We evaluated the 5-year RFS rate according to combination of pre-CRT and post-CRT CEA levels (group A: pre-CRT CEA ≤5 ng/mL; group B: pre-CRT CEA >5 ng/mL and post-CRT CEA ≤2.5 ng/mL; and group C: pre-CRT CEA >5 ng/mL and post-CRT CEA >2.5 ng/mL). The RFS rates at 5 years were 82.6 % in group A, 73.7 % in group B, and 72.2 % in group C. The difference of RFS and OS rates between group A and B was significantly larger than between groups B and C (all, p < 0.001), and there was no significant difference of 5-year RFS and OS rate between group B and C (all, p > 0.05). In the multivariate analysis, pre-CRT CEA (p = 0.001) levels more significantly affected pathologic tumor response than post-CRT CEA levels (p = 0.095). In our study, we perform a ROC analysis to determine the optimal cutoff value of post-CRT CEA level for ypCR after CRT. Although we deduct a cutoff value of 2.5 ng/ml through the Youden index [maximum of (sensitivity + specificity)], the shape of ROC curve for post-CRT CEA level is regularly convex, not angled. Thus, not only AUC but also sensitivity and specificity are relatively low at any point of post-CRT CEA level. Pre-CRT CEA level could have more significant impact on tumor response and RFS than post-CRT CEA levels.

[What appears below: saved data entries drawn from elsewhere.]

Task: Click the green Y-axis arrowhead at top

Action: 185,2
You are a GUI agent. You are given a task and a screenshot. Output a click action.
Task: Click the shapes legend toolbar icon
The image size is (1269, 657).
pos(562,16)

This study had several limitations. First, our study should be understood in view of the inherent biases of a retrospective study design [24]. However, we conducted a multicenter retrospective study that enrolled 1447 patients in eight institutions, and all patients received a standard radiotherapy of 50.4 Gy in 28 fractions followed by total mesorectal excision. Thus, the evaluation of predictive factors seems reliable for those treated with this modality, which is the standard treatment of locally advanced rectal cancer. Second, concurrent chemotherapy was not delivered by the same regimen and schedule. Thus, we categorized chemotherapy regimens into three types (continuous 5-FU, bolus 5-FU and leucovorin, and oral capecitabine) and verified that the type of concurrent regimen had no significant effect on pathologic tumor response.

Conclusion

CEA change during preoperative CRT in rectal cancer has no significant effect on tumor response and recurrence-free survival. Pre-CRT CEA level rather than post-CRT CEA is an independent predictor for tumor response and recurrence-free survival in rectal cancer patients treated with preoperative CRT followed by curative resection.